FDA Panel to Decide on U.S. Distribution of Controversial Contraceptive Pill, EllaOne
New emergency contraceptive pill prevents pregnancy up to five days after sex.
Jun. 16, 2010— -- A controversial, longer-lasting morning after pill has received the unanimous backing of a Food and Drug Administration panel of experts.
The panel today recommended that ellaOne, a one-pill treatment that has proved effective in preventing pregnancy up to five days after unprotected intercourse, be approved for use in the United States. Although the FDA is not required to follow the panel's recommendation, it usually does.
EllaOne, made by French drugmaker HRA Pharma, was approved for use in Europe last year, but discussion of selling it in the U.S. has spurred controversy as critics of the drug say that it is not so much emergency contraception as emergency abortion.
"This is a thinly veiled attempt to get an abortion drug over-the-counter," said Dr. Donna Harrison, president of the American Association of Pro-Life Obstetricians and Gynecologists.

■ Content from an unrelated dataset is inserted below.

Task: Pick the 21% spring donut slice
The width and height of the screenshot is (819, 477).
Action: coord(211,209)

Because fertilization of egg and sperm can only be prevented within 24 hours of intercourse if the woman has just ovulated, Harrison argues, any emergency contraceptive that is effective five days after sex most likely works by preventing the already-fertilized egg from implanting in the uterus. If one believes pregnancy begins with fertilization, that action would be considered abortion.
"To label this as emergency contraception when it's clearly an abortive action is dishonest," said Harrison.
But according to Dr. Lauren Streicher, clinical instructor in obstetrics and gynecology at Northwestern Medical School, believing that emergency contraception is equivalent to an abortion "is a big misconception."
It takes five to seven days for the fertilized egg to implant in the uterus and begin to grow, she says. She argues that if one interrupts the process before this implantation takes place, pregnancy never occurs.
"There are many people who are reluctant to take emergency contraception because they think it's abortive, but it's apples and oranges," she said. "With emergency contraception, it's really to stop a pregnancy from occurring."
Not surprisingly, these differing opinions hinge on the same definitional controversy that has plagued the abortion debates for decades: at what point does pregnancy begin -- when the egg is fertilized, or when it implants in the uterus?
Because these two events can occur up to a week apart, emergency contraceptives, especially ellaOne with its five-day window for use, walk the line in this controversy.
New Drug Revives Old Debates
Available by prescription in Europe since September, ellaOne is 50 percent more effective -- and effective for 48 hours longer -- than the "morning-after pill" or Plan B, according to new research recently in the Lancet.
In the study of nearly 1,700 women between the ages of 16 and 36 who sought emergency contraception, women who took a morning-after pill had a 2.6 percent chance of becoming pregnant, while women who took ellaOne had only a 1.8 percent chance, and a five-day window of opportunity to take the pill.
Researchers noted that all forms of emergency contraception are more effective the sooner after intercourse they are taken, but ellaOne was found to be even more effective -- two thirds more -- than Plan B when taken within 24 hours of intercourse.
For those who support the use of emergency contraceptives, ellaOne is considered an important and vital innovation that will provide more reliable pregnancy prevention.